The essence of this dispute requires the court to interpret the various Sprint compensation plans in effect while Sprint employed the plaintiff as a major account representative. The court reads those plans to require the defendant to pay the plaintiff the actual commission he earned on products sold based on actual second invoices, regardless of whether those invoices were generated prior or subsequent to plaintiff's departure from the company. The court cannot, however, summarily resolve the question of damages because factual issues remain in dispute about the amount of money owed to Feldman.
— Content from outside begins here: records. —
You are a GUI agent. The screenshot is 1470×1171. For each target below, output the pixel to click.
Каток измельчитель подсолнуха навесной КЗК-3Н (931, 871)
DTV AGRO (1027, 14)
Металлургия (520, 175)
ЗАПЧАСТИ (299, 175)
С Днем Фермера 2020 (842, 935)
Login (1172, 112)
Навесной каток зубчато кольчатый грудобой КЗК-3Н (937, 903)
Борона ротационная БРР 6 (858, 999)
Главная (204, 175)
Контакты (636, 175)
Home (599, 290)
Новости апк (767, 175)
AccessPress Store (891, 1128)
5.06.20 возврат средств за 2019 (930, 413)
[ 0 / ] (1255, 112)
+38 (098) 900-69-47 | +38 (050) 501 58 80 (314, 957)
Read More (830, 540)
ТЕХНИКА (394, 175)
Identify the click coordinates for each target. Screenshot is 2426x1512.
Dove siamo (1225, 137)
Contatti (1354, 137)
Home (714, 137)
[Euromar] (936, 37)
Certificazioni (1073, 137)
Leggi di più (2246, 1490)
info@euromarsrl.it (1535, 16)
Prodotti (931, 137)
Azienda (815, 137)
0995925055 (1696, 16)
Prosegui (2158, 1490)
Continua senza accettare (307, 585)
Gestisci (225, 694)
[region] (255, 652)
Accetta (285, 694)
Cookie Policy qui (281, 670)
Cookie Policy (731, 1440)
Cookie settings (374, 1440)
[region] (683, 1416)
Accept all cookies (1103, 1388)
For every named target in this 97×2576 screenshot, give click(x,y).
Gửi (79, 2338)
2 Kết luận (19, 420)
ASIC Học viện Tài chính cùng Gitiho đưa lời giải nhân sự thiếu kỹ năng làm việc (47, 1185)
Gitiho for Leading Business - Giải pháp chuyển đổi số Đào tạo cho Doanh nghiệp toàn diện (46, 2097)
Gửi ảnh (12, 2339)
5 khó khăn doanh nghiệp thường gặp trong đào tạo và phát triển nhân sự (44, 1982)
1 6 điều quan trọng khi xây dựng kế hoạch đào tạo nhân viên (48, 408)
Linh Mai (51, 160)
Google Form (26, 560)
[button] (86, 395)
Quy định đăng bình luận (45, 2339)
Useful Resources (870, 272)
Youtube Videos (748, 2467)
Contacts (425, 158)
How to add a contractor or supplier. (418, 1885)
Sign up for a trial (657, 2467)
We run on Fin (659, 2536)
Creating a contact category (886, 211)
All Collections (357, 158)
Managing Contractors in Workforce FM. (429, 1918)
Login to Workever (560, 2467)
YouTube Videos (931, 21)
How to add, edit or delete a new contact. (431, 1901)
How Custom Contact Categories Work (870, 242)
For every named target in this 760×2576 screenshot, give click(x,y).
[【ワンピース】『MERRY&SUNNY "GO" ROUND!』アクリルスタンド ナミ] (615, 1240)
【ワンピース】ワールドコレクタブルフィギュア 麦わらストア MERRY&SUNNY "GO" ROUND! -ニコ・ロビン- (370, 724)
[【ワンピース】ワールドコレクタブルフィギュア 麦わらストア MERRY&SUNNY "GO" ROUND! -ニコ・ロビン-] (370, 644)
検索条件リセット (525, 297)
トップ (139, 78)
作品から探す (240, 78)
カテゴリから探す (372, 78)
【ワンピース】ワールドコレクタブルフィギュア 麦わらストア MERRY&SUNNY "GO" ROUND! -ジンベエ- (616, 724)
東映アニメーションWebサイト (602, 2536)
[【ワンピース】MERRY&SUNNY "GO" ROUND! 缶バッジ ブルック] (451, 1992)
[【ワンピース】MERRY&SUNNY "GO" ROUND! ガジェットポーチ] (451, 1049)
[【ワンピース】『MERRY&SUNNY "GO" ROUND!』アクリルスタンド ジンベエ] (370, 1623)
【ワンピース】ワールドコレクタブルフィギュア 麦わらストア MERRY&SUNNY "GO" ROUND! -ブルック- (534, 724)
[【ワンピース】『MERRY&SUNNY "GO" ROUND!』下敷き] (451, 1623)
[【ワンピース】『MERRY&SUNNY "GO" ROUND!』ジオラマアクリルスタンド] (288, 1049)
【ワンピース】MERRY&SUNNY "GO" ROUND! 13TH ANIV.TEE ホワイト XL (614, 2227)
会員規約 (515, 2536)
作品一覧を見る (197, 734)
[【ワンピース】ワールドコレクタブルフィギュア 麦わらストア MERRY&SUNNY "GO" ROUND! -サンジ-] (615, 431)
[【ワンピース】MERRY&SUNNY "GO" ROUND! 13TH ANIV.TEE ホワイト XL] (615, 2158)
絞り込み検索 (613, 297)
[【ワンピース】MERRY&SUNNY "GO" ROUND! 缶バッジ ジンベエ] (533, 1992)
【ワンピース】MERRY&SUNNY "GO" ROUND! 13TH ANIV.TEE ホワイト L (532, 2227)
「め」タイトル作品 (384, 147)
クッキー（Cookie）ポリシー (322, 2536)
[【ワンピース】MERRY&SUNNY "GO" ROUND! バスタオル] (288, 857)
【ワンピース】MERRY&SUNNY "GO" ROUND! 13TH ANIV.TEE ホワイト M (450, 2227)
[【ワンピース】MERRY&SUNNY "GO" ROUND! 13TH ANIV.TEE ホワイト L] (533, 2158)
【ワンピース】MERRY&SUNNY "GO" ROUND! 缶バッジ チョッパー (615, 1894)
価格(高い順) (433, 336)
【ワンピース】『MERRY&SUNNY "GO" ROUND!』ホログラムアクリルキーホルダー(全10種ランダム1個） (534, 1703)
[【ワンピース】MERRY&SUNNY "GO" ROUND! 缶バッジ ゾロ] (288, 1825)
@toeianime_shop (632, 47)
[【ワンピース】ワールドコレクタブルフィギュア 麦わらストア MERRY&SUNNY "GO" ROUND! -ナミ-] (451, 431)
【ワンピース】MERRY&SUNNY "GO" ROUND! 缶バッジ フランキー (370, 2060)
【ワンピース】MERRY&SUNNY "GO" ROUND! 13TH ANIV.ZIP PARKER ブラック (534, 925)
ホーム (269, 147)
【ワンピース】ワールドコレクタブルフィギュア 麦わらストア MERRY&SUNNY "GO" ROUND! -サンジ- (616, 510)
In addition, the court will apply its ruling on plaintiff's contract claim to his New Jersey wage and hour law claim; the court will deny defendant's motion for summary judgment on plaintiff's fraud claim; and the court will dismiss plaintiff's unjust enrichment and gross negligence claims.
An appropriate order will be entered.
This matter having come before the court on defendant's motion for summary judgment and plaintiff's cross-motion for summary judgment; and
The court having considered the submissions of the parties; and
For the reasons set forth in the court's opinion filed this date;
IT IS on this 7th day of June, 1989, hereby
ORDERED that defendant's motion for summary judgment is GRANTED IN PART AND DENIED IN PART and that counts II and VI of plaintiff's amended complaint are DISMISSED; and it is
FURTHER ORDERED that plaintiff's cross-motion for summary judgment is GRANTED as to liability on counts I and IV.